- TEXT SHOWN
- - -
Minneapolis interior designer Lucy Penfield is a force of nature. It’s clear from her signature blend of elegance, exuberance, cheekiness and design savvy.
Her work — and her life — is all about pursuing her passions: interior design, art history and design thinking. Formally educated in all three (she completed a master’s in design thinking at the University of Minnesota four years ago), she began her career with legendary Twin Cities interior designer Tom Gunkelman. And her own Lucy Interior Design, now a five-person firm celebrating its 15th anniversary, recently moved into larger digs at International Market Square.
As Penfield continues her love affair with her trio of muses, she submerges herself in new creative challenges, always trying novel ideas and dreaming up big projects. “We encourage everyone in our studio to be an eternal student and forever learning,” she says. “It’s lots of fun.”
Penfield grew up doing puzzles and loves them to this day. She finds the puzzle fascinating. “It’s like the design process,” she says. “You gather all the pieces that have different colors, forms and shapes. Then you patiently, thoughtfully curate them to put it together. Putting together a puzzle is like putting together a room or a house.” The Karim Rashid puzzle pieces on display in her kitchen represent sight, sound and touch — the three senses most pertinent to a designer who listens to create work that is visual and tactile.
Noodling and Doodling
It’s a favorite technique for brainstorming. Penfield often makes sketches, mind maps or design mazes in the early phases of projects.
She loves sourcing textiles and vintage furniture from flea markets and shops, in the Twin Cities and on the road. Some of her favorite haunts include the Long Beach and Rose Bowl flea markets and Hollywood at Home in Los Angeles. She creates rooms with a collected vibe by searching out vintage textiles like the Mexican drapery in her own Zen room.
- - -
- Data excerpts
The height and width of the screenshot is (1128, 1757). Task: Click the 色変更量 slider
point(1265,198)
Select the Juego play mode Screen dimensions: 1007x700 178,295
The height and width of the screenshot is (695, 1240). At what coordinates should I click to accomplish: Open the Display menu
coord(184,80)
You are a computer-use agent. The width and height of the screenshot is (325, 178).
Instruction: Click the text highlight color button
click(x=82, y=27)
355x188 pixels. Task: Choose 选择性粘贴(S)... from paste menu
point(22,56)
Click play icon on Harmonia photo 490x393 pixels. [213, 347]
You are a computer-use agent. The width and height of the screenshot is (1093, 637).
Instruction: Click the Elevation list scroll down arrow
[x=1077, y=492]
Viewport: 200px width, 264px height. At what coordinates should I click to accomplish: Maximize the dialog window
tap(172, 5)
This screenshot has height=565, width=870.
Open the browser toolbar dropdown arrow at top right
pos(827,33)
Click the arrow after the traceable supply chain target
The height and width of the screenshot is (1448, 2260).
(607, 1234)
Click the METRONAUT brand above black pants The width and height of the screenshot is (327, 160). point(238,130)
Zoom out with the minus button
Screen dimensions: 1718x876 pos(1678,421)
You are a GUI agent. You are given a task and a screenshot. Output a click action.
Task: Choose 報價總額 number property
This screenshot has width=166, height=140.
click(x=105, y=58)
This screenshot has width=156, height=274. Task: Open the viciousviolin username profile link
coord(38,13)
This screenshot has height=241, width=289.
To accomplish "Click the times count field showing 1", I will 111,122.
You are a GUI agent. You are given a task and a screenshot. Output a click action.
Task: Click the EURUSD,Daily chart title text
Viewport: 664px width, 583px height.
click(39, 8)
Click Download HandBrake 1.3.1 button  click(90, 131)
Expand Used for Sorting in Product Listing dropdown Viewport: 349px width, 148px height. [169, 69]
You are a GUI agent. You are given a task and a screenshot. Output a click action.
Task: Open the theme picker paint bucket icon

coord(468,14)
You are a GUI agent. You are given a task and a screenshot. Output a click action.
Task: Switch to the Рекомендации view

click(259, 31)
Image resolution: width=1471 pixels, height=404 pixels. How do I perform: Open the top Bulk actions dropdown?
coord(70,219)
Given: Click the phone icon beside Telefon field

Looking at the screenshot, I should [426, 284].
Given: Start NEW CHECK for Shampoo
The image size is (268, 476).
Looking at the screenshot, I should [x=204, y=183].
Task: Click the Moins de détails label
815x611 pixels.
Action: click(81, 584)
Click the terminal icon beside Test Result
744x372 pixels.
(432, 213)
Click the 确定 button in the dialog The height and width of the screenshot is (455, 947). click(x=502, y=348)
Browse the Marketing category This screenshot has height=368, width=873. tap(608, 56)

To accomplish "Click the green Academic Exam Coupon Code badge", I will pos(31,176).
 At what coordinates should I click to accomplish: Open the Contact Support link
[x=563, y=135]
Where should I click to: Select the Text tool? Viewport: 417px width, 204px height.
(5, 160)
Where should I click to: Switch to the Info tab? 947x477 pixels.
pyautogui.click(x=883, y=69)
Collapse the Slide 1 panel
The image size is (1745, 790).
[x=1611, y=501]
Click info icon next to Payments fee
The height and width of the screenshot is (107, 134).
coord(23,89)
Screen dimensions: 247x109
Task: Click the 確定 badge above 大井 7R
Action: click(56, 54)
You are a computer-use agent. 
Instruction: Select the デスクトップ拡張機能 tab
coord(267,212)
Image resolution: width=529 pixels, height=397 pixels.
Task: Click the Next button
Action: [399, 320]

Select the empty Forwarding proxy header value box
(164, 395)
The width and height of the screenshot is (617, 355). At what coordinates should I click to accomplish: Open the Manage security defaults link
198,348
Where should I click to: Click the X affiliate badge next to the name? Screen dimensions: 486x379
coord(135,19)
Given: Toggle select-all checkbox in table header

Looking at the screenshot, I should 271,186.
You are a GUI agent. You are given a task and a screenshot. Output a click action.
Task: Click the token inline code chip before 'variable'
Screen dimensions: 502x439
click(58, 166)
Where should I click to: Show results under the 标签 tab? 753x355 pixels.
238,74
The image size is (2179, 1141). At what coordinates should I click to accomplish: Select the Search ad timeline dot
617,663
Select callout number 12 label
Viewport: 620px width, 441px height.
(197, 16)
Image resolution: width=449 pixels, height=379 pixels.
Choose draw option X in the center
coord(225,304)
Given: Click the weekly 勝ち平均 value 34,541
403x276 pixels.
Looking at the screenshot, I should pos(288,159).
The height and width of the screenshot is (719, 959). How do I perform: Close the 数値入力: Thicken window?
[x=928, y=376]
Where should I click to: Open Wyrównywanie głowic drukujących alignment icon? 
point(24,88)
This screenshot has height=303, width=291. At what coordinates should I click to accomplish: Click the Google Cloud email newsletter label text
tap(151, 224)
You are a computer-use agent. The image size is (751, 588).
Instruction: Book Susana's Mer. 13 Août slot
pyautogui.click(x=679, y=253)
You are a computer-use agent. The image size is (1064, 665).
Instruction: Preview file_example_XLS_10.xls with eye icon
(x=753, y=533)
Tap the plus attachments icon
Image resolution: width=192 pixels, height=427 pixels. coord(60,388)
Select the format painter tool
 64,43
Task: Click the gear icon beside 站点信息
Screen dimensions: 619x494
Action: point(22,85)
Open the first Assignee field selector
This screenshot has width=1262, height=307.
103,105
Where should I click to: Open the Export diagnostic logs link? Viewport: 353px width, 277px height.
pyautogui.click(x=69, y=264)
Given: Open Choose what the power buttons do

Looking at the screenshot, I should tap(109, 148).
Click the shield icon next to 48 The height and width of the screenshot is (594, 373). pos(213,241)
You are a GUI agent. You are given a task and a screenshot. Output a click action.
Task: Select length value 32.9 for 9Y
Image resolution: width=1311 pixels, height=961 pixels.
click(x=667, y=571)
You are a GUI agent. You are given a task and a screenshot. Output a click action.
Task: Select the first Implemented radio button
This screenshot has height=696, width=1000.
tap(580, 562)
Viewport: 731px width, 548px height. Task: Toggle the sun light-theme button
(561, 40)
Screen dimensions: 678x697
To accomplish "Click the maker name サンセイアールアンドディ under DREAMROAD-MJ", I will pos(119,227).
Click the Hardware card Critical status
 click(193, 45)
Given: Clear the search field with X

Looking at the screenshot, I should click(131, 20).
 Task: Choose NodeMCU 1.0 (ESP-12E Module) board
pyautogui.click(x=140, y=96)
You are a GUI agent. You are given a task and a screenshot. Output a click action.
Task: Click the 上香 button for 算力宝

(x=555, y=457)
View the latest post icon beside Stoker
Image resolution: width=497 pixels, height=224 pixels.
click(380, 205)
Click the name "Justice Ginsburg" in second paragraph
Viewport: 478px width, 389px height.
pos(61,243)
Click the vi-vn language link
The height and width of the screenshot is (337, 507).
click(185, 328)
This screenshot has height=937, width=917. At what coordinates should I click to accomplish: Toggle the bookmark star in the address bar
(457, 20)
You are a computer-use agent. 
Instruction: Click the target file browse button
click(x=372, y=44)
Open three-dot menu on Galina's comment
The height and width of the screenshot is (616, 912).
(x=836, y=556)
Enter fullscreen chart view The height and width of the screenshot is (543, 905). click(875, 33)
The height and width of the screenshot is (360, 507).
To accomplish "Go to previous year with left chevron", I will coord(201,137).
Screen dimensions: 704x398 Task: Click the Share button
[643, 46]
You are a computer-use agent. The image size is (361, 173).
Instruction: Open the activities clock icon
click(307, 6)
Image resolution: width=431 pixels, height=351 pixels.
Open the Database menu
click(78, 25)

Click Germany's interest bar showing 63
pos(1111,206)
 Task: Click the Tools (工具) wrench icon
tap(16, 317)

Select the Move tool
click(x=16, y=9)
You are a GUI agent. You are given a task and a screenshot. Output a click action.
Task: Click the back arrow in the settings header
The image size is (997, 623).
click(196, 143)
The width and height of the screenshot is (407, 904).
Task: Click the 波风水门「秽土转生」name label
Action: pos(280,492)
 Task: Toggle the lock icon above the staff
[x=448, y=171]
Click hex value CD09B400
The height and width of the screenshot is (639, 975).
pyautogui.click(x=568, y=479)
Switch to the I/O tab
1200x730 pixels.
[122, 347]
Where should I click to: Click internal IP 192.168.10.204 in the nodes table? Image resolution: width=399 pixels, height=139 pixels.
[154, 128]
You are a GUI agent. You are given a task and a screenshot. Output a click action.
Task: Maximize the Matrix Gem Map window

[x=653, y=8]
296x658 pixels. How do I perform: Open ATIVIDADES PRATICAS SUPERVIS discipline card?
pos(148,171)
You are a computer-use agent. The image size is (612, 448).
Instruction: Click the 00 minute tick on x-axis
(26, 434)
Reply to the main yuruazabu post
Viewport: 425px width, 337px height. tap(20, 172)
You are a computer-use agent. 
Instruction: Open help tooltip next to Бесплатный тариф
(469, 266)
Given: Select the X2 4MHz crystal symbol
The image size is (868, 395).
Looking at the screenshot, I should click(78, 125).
- - -
- TASKS TO PERFORM
1 > Rewrite the paragraph of the Lucy Penfield profile that begins "Her work — and her life —" as a short list, keeping its main facts.
2 > List the places the Lucy Penfield profile names as her favorite haunts for sourcing textiles and vintage furniture.
3 > Carry on the Lucy Penfield profile from its final sentence.
These entries come from a different source than the profile of Lucy Penfield.

- ANSWERS FOR THIS EXERCISE
1 >
- Her work and life center on three passions: interior design, art history and design thinking.
- She is formally educated in all three and finished a master's in design thinking at the University of Minnesota four years ago.
- She started her career with Twin Cities interior designer Tom Gunkelman.
- Her firm, Lucy Interior Design, has five people and is celebrating its 15th anniversary.
- The firm recently moved into larger space at International Market Square.

2 >
- Long Beach flea market
- Rose Bowl flea market
- Hollywood at Home in Los Angeles

3 >
Designing for Pets and Their People
As the owner of two dogs, Penfield understands our devotion to our pets. When clients say their dogs rule the roost, she knows they’re looking for performance fabrics, thinking about shedding, and seeking a handy spot for food and water bowls. A popular solution? The laundry/mud room, AKA the “pup room,” complete with canine wallpaper and custom storage for doggy paraphernalia.
Whether clients already have a stunning art collection to be considered (and often relocated) with a new design or palette, or they need assistance curating a budding collection, Lucy Interior Design loves to help. “As an art history girl, that’s music to my ears,” says Penfield.
Having Time to Breathe
To regain the harmony and balance she needs to generate creative ideas, Penfield is a longtime practitioner of hatha yoga. She’s a huge fan of the Whispering Cave, a yoga studio and salt cave in Wayzata.
Designing with Plants
Once an afterthought, plants are now a design element in homes. “We’ve been designing a lot around where the sun comes in and where we can put live plants,” she explains. “They offer balance and harmony, whether a client wants a tropical vibe or lower-maintenance cactus.”
Of course, nothing completes a room like fresh flowers. Penfield’s go-to: Farmgirl Flowers, an online-only, woman-owned shop based in San Francisco. “I love them,” she says. “They’re so fun. We send them as a thank you to our clients to arrive on the day of an install.”